Mattyasovszky v. West Towns Bus Co.

330 N.E.2d 509, 61 Ill. 2d 31, 1975 Ill. LEXIS 242
CourtIllinois Supreme Court
DecidedJune 2, 1975
Docket46967
StatusPublished
Cited by183 cases

This text of 330 N.E.2d 509 (Mattyasovszky v. West Towns Bus Co.) is published on Counsel Stack Legal Research, covering Illinois Supreme Court primary law. Counsel Stack provides free access to over 12 million legal documents including statutes, case law, regulations, and constitutions.

Bluebook
Mattyasovszky v. West Towns Bus Co., 330 N.E.2d 509, 61 Ill. 2d 31, 1975 Ill. LEXIS 242 (Ill. 1975).

Opinions

MR. JUSTICE SCHAEFER

delivered the opinion of the court:

Matyas Mattyasovszky, Jr., a 12-year-old boy, left a bus operated by the defendant, West Towns Bus Company, by the rear door at the wrong stop. When he attempted to reenter, his foot was apparently momentarily caught in the door, and he fell under the wheels and was killed as the bus moved forward. In this action, brought by his father as administrator of his estate, a jury found the defendant guilty of willful and wanton conduct and awarded the plaintiff $75,000 pecuniary damages and $50,000 punitive damages. Judgment was entered on the verdict and the defendant appealed. The appellate court affirmed the award of pecuniary damages, but reversed the judgment which awarded punitive damages. (21 Ill. App. 3d 46.) We granted leave to appeal.

Many interesting and important questions that arose in the trial and appellate courts have not been brought forward for review, and as the case comes to this court the issues are severely limited.
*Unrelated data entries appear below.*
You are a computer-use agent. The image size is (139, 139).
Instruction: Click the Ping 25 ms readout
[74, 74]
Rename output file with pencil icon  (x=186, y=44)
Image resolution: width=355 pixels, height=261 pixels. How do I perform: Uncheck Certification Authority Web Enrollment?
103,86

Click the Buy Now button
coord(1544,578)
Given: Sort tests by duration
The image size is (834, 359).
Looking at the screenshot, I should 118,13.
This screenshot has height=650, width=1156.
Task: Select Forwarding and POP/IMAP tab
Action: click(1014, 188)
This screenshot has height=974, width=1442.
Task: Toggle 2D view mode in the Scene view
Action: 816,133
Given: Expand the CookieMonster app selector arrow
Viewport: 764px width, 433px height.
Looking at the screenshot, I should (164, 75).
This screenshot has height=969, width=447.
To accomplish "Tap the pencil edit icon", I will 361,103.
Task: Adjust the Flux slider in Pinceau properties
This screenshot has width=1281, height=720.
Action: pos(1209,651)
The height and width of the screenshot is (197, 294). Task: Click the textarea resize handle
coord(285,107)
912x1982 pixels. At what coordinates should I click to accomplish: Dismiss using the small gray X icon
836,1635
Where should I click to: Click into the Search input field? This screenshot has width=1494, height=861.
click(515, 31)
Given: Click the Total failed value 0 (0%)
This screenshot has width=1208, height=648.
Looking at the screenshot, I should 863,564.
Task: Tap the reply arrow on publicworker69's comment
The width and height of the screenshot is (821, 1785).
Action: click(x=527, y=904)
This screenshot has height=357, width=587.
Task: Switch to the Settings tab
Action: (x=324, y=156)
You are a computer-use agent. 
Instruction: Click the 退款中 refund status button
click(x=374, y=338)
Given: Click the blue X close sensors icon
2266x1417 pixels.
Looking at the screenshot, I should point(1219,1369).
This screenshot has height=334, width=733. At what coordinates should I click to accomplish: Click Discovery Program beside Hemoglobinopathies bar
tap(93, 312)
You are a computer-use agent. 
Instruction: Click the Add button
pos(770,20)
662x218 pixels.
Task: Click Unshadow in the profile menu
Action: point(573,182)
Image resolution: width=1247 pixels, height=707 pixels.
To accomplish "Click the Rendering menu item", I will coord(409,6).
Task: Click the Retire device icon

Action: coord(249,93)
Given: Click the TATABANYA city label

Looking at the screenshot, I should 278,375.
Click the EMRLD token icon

Only two questions are presented: (1) Are punitive damages recoverable under the “Survival Act” (111. Rev. Stat. 1971, ch. 3, par. 339), and (2) Is there a common law action for wrongful death which includes the element of punitive damages.

The Survival Act, upon which the plaintiff relies primarily for a reversal of the judgment of the appellate court, reads as follows:

“In addition to the actions which survive by the common law, the following also survive: actions of replevin, actions to recover damages for an injury to the person (except slander and libel), actions to recover damages for an injury to real or personal property or for the detention or conversion of personal property ***.”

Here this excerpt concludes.